The report found that Oceania is the region with the highest average GSR score (80 per cent) in 2024.  

Leader in the zone, NZ Super, not only had a perfect score on GSR, but also was the best-performing SWF in the past decade (FY14-FY23) with an average return of 10.8 per cent a year. 

“It keeps double-arm’s length independence from government and impressive transparency practices, by disclosing its returns monthly and its holdings biannually,” the report said.  

“Its low-carbon portfolio has outperformed the reference portfolio (‘climate alpha’) and, in 2023, it reduced its carbon footprint by 60 per cent as measured by emissions intensity. 

“It projects its balance sheet to year 2119, when it expects to reach US$1.7 trillion ($2.5 trillion) despite government withdrawals, which will start in 2035/36.” 

Australia’s Future Fund scored 88 per cent on GSR and had an average 8.8 per cent a year 10-year return.  

On a state SWF level, VFMC led the way with 88 per cent, followed by TCorp (64 per cent) and QIC (60 per cent).  

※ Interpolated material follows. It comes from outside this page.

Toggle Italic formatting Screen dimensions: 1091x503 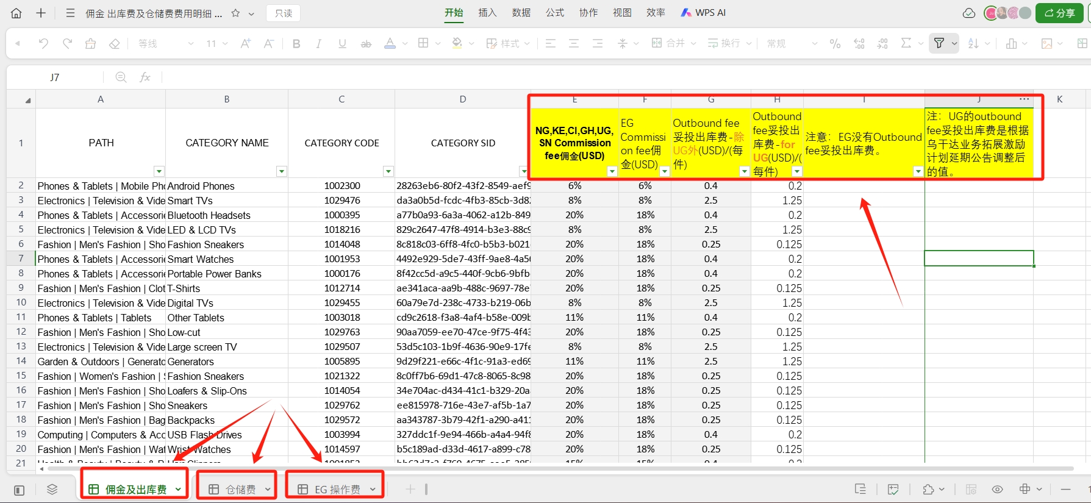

Aware Super and REST had the highest GSR score (96 per cent) among the Australian pension funds assessed, followed by AustralianSuper and Cbus (each with 88 per cent), then ART, UniSuper and HESTA (each with 84 per cent).  

“Most funds maintained their 2023 scores, except for REST, which increased its resilience by covering liquidity shocks in its investment guide, and VFMC itself, which started to report its impact investments,” the report read. 

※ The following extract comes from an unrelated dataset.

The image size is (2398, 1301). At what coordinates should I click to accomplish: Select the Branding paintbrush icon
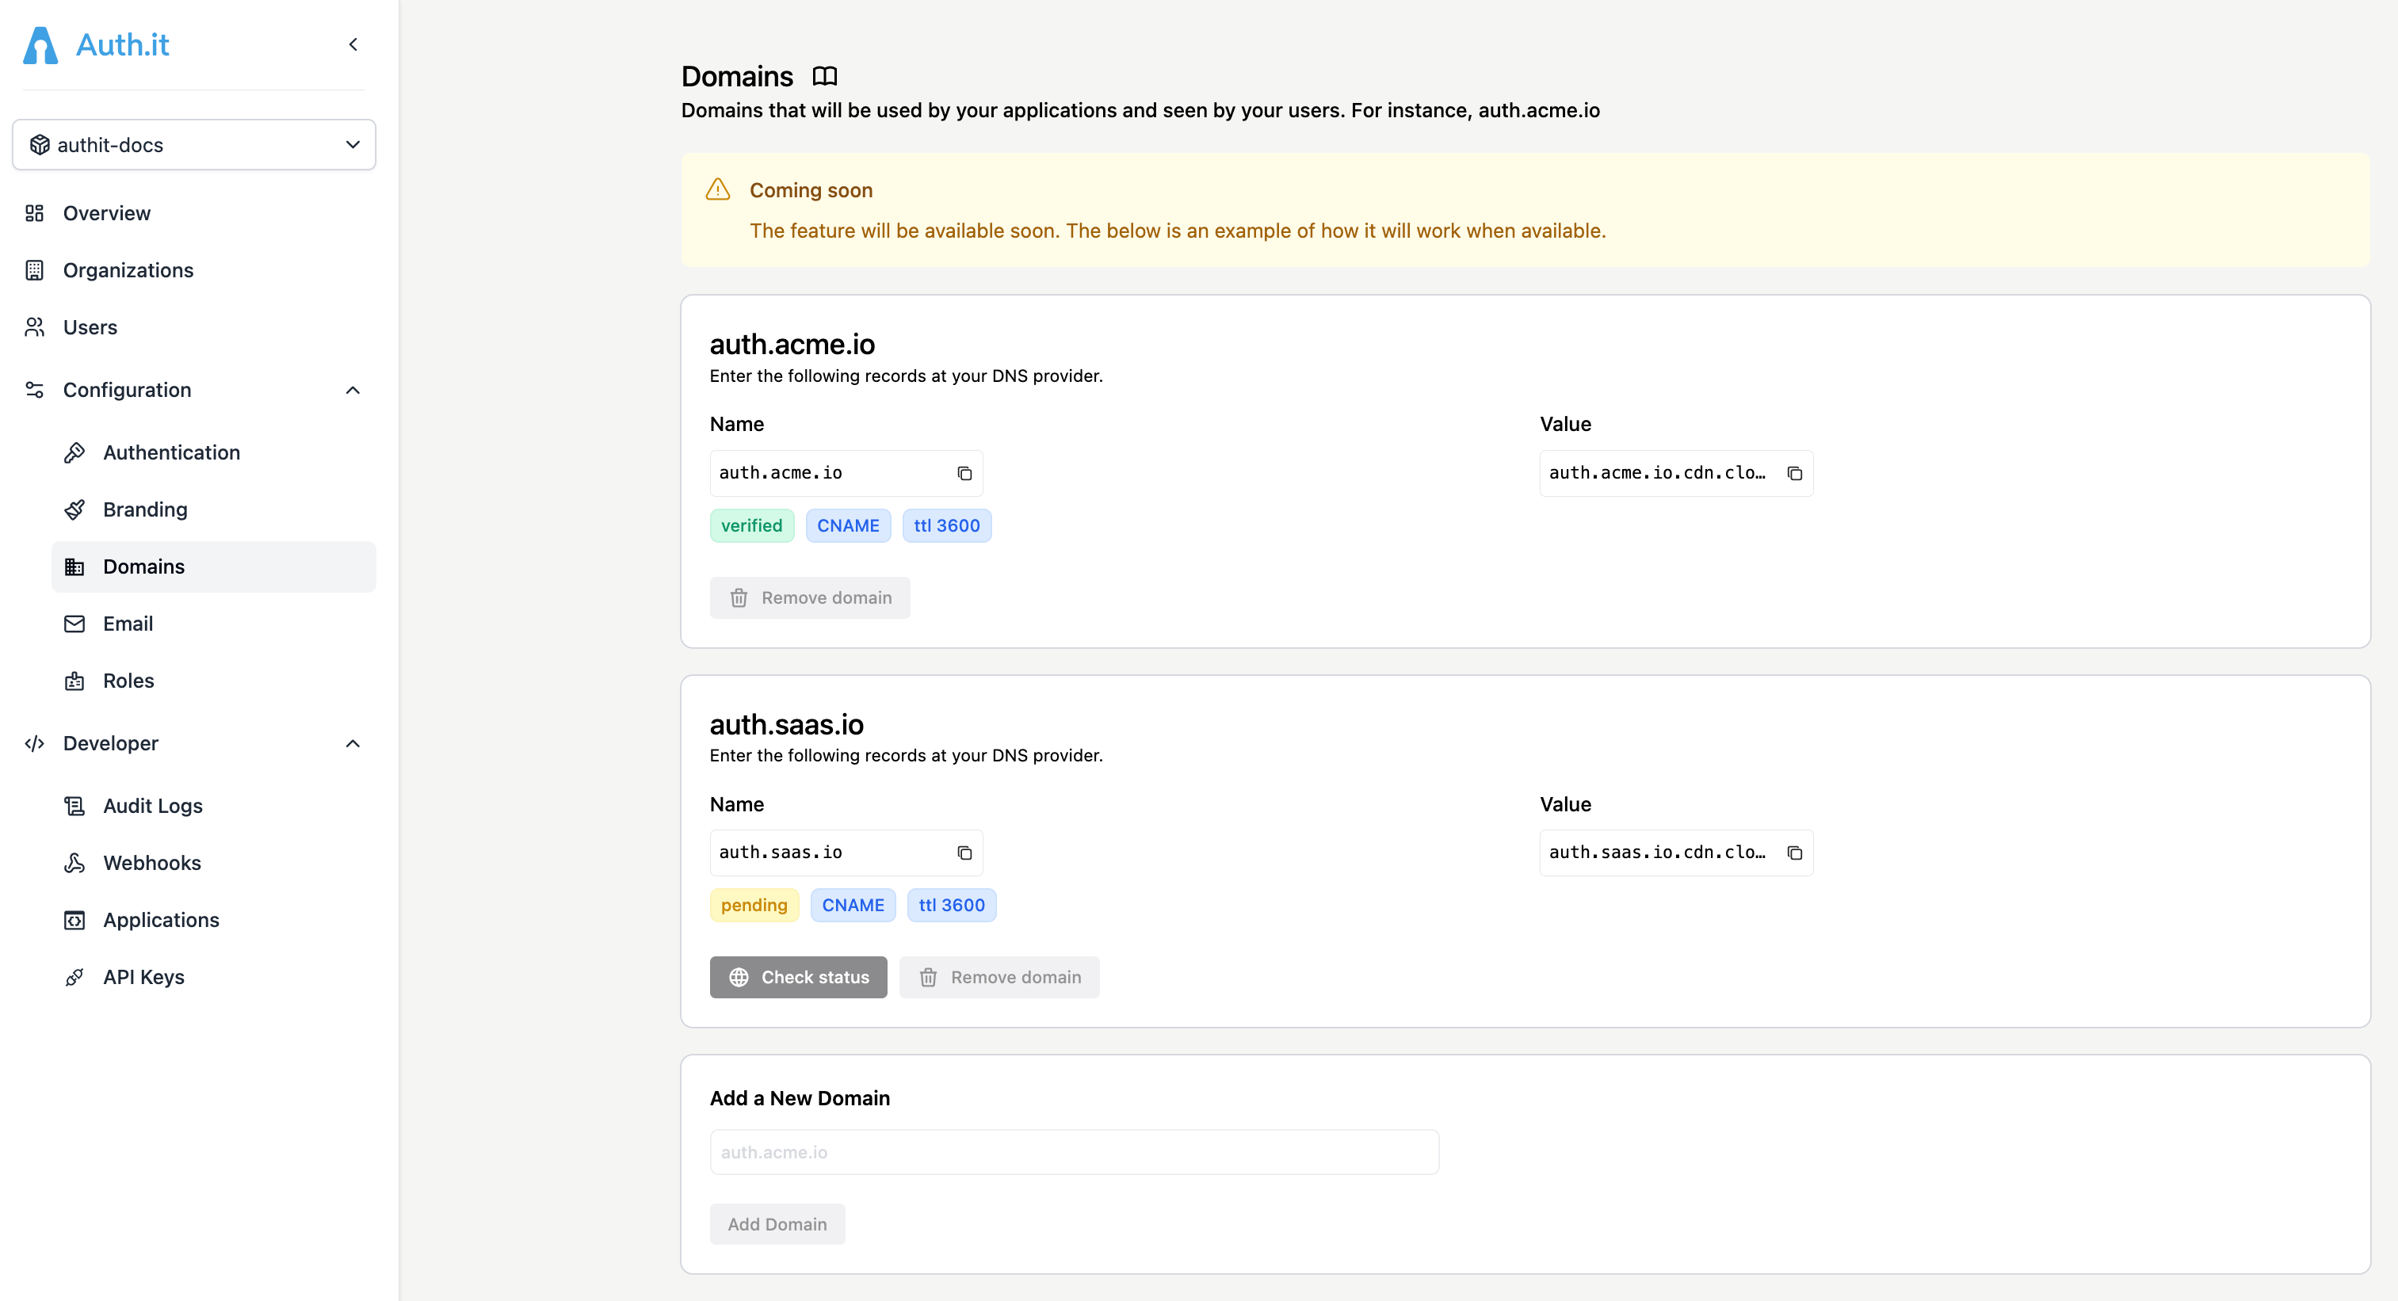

“All funds in Oceania perform exceedingly well in disclosure, as none of the funds failed to report annual accounts, investment figures and returns. Moreover, they have a robust resilience framework and are up to date with the latest sustainability practices.” 

Good GSR = Superior return?

The GSR evaluation approach is partially informed by the Global Pension Transparency Benchmark, conducted annually by Investment Magazine sister publication in partnership with Canadian research house CEM Benchmarking.  

Notably, the Global SWF report also found the highest level of correlation (0.81) between GSR scores and 10-year return in Oceania – Australian funds have proven that “strong governance and sustainability can lead to superior returns”, the report said.  

“The contrary is also true: Latin American and African funds have still work to do when it comes to best practices, and that gets reflected in lower returns.” 

However, North American funds have a lower correlation between GSR scores (0.29), as they have strong investment governance and returns but poorer sustainability practices. This raises an interesting question of which one of the three factors in GSR is most likely to have a material impact on performance, and whether cultural and regional differences play a role. 

When it comes to fund sizes, while the biggest funds do not necessarily have the best financial returns, they do tend to have more robust GSR practices.  

“The 40 extra-large funds, with AUM over US$180 billion ($271 billion) perform better than the rest, especially around resilience. The large and medium funds perform similarly well, while those below US$43 billion ($64 billion) in AUM fail the test in terms of long-term survival,” the report read.

For the first time in history, the collective AUM of SWFs has surpassed US$12 trillion (18 trillion) and the AUM of PPFs passed US$24 trillion ($36 trillion), the report said.  

In the first half of 2024, SWFs around the world deployed US$64.2 billion ($96.7 billion) in 135 investment deals, while PPFs deployed US$31.9 billion ($48 billion) in 101 deals.